### What the task asks
Here is the task for the records below: repeat exactly the lines from the one with "Task: Open the Overlays menu" to the one with "Task: Select the Tasks tab", both included, and nothing else.

(Dataset Opens)

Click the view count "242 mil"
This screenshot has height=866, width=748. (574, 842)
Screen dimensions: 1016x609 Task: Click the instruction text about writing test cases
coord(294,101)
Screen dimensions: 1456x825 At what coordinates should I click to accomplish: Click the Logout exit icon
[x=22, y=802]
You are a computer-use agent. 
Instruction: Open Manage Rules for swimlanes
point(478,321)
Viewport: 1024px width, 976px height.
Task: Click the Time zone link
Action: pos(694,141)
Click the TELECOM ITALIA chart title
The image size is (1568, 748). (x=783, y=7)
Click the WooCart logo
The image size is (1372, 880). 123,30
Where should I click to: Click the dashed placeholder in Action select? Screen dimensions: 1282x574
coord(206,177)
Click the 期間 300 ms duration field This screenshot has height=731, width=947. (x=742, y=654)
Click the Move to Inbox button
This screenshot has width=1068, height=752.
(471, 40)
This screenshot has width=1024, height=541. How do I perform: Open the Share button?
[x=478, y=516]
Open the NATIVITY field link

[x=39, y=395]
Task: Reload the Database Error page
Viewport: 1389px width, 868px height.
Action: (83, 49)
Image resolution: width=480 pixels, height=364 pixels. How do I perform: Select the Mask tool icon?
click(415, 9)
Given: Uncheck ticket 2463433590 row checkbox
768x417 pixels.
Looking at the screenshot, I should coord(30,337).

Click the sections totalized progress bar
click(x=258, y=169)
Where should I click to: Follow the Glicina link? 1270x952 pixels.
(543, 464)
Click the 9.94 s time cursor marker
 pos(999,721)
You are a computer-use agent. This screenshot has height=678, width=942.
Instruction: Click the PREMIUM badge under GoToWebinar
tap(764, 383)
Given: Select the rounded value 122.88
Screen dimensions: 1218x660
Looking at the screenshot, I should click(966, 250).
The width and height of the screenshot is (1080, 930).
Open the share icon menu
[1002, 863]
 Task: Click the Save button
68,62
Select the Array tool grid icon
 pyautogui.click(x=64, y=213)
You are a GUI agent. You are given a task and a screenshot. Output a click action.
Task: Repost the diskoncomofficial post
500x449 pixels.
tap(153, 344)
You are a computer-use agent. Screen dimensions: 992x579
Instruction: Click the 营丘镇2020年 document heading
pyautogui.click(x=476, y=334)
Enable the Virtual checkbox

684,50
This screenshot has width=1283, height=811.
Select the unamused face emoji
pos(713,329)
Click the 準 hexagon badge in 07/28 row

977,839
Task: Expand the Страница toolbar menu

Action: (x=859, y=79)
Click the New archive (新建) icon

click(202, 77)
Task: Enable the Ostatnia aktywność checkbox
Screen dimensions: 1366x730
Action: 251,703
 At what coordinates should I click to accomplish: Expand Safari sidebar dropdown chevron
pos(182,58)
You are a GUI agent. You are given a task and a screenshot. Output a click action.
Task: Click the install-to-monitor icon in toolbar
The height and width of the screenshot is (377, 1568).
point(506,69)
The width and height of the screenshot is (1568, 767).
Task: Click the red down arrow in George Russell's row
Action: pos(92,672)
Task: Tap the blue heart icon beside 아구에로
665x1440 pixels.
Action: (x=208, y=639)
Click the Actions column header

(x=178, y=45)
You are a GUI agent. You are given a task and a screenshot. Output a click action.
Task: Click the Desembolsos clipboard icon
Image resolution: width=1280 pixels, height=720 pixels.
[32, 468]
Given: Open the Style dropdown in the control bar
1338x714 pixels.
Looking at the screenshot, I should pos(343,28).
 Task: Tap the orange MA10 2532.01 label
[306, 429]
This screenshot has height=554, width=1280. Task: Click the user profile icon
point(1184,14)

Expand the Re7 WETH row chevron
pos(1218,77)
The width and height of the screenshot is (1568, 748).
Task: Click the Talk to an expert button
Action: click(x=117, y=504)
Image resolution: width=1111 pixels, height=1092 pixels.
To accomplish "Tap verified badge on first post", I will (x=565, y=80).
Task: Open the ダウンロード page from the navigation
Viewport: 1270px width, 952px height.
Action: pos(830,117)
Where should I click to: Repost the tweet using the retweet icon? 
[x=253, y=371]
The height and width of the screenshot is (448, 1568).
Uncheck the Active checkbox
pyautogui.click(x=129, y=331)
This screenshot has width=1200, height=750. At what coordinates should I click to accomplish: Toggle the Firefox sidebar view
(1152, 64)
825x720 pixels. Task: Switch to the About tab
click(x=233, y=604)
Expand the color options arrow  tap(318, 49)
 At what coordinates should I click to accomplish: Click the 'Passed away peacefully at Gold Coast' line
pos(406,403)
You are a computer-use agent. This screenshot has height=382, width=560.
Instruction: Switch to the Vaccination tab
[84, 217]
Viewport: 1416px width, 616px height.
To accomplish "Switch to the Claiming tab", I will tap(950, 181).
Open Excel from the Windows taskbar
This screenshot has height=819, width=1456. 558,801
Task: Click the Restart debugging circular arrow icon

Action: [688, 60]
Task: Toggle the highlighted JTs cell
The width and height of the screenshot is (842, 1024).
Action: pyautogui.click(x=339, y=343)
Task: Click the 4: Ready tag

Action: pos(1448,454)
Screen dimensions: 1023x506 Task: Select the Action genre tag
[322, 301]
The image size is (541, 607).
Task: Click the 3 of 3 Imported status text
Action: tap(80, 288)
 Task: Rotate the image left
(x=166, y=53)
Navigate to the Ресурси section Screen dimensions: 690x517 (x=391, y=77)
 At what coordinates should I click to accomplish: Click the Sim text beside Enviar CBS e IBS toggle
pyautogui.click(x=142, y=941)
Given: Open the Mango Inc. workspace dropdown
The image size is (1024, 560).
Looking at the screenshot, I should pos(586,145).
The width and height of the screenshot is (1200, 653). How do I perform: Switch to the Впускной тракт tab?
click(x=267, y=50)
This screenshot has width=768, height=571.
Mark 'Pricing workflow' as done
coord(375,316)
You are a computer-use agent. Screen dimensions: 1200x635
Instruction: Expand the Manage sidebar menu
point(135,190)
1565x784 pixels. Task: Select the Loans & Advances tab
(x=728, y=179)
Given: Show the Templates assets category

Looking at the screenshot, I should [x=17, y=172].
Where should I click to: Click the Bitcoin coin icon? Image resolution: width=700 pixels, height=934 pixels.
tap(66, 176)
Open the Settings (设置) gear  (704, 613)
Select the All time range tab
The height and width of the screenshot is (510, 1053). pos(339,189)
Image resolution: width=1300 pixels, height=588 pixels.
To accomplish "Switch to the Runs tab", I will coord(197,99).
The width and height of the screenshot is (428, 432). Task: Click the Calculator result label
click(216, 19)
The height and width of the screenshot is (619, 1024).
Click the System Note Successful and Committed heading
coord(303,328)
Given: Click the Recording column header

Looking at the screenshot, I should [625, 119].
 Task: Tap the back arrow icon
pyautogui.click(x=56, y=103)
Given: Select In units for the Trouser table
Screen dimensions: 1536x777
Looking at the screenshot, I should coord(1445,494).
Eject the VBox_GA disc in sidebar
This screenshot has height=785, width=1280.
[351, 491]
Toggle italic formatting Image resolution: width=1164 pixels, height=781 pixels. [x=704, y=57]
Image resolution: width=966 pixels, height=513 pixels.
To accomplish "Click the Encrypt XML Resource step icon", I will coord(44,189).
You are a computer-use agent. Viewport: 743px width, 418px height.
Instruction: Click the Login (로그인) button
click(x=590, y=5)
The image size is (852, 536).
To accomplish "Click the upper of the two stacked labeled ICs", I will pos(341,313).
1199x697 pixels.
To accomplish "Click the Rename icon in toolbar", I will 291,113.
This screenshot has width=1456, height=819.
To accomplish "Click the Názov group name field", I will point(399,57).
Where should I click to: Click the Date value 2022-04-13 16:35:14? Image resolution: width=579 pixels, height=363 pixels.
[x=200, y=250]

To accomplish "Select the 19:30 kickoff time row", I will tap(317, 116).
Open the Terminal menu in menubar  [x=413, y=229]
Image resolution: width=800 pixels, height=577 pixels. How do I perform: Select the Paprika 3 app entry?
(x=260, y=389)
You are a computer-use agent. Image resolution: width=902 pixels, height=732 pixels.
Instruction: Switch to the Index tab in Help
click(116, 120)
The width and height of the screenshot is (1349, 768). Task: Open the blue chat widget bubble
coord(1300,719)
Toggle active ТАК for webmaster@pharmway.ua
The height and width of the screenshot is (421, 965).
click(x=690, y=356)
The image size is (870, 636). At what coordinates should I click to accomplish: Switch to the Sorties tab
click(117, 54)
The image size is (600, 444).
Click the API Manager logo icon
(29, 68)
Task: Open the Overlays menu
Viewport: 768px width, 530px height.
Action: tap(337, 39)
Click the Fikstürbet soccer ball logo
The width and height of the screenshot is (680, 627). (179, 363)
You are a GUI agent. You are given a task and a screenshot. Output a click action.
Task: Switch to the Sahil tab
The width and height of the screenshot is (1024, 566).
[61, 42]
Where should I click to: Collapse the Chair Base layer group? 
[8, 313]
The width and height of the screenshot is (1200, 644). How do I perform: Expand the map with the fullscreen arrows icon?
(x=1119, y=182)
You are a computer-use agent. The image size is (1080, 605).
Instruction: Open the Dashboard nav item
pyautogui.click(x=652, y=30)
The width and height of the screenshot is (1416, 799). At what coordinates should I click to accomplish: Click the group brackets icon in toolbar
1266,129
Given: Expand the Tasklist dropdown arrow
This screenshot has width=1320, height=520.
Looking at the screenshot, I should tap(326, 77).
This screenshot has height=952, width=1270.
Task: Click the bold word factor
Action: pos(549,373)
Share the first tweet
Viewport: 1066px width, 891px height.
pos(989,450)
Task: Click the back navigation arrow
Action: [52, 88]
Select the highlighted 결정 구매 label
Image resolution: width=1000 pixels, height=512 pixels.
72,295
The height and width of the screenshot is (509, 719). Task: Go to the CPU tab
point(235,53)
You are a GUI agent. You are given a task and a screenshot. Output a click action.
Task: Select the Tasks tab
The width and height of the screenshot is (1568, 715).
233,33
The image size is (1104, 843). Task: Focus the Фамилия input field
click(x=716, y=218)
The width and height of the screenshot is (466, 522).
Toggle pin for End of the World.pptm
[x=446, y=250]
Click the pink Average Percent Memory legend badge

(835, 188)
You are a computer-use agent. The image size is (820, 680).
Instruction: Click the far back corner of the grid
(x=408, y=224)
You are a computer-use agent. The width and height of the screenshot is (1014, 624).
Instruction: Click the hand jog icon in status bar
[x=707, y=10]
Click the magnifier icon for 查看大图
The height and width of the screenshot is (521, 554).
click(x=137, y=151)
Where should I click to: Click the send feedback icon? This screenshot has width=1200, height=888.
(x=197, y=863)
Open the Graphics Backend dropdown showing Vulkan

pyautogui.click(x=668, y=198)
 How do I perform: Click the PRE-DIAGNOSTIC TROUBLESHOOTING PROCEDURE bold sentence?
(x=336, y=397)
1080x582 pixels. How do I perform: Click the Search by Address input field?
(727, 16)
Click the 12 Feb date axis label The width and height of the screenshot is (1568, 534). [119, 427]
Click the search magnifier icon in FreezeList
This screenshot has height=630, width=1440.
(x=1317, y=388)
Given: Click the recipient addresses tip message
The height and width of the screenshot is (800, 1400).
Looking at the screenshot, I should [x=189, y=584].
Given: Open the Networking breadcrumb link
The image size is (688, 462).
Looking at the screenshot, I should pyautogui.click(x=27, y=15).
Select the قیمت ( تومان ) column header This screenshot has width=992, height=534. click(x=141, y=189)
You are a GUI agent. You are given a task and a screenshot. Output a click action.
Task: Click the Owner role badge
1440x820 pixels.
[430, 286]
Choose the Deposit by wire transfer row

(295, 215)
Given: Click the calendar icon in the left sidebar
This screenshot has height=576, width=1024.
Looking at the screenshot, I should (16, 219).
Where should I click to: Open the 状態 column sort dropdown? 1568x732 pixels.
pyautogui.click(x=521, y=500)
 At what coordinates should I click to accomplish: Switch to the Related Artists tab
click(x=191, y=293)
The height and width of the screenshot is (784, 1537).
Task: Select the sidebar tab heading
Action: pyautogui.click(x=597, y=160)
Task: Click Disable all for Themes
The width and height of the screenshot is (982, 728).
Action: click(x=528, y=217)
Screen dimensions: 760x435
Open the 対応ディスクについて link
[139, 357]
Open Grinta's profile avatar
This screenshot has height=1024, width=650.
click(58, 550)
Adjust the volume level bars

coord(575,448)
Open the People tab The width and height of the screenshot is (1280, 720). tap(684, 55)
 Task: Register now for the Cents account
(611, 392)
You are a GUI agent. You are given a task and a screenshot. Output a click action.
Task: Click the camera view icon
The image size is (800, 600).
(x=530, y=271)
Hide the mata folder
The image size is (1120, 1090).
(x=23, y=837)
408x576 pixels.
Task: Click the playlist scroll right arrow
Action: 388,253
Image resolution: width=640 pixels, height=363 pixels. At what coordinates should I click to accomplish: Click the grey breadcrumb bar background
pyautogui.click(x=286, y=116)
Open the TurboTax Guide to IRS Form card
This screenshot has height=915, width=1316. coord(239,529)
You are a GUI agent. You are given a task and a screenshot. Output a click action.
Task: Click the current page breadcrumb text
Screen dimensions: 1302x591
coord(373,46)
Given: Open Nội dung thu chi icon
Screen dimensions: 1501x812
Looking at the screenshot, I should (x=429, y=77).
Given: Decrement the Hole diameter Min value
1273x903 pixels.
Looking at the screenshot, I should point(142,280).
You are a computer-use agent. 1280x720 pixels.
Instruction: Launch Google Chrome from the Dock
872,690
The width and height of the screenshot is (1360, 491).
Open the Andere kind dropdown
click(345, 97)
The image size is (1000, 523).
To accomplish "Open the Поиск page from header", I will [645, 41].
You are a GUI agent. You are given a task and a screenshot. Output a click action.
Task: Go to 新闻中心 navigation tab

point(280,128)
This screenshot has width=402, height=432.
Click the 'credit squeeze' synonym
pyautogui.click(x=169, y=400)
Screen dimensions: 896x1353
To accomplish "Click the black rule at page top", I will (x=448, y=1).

(Dataset Closes)

### Response area
Task: Open the Overlays menu
Viewport: 768px width, 530px height.
Action: tap(337, 39)
Click the Fikstürbet soccer ball logo
The width and height of the screenshot is (680, 627). (179, 363)
You are a GUI agent. You are given a task and a screenshot. Output a click action.
Task: Switch to the Sahil tab
The width and height of the screenshot is (1024, 566).
[61, 42]
Where should I click to: Collapse the Chair Base layer group? 
[8, 313]
The width and height of the screenshot is (1200, 644). How do I perform: Expand the map with the fullscreen arrows icon?
(x=1119, y=182)
You are a computer-use agent. The image size is (1080, 605).
Instruction: Open the Dashboard nav item
pyautogui.click(x=652, y=30)
The width and height of the screenshot is (1416, 799). At what coordinates should I click to accomplish: Click the group brackets icon in toolbar
1266,129
Given: Expand the Tasklist dropdown arrow
This screenshot has width=1320, height=520.
Looking at the screenshot, I should tap(326, 77).
This screenshot has height=952, width=1270.
Task: Click the bold word factor
Action: pos(549,373)
Share the first tweet
Viewport: 1066px width, 891px height.
pos(989,450)
Task: Click the back navigation arrow
Action: [52, 88]
Select the highlighted 결정 구매 label
Image resolution: width=1000 pixels, height=512 pixels.
72,295
The height and width of the screenshot is (509, 719). Task: Go to the CPU tab
point(235,53)
You are a GUI agent. You are given a task and a screenshot. Output a click action.
Task: Select the Tasks tab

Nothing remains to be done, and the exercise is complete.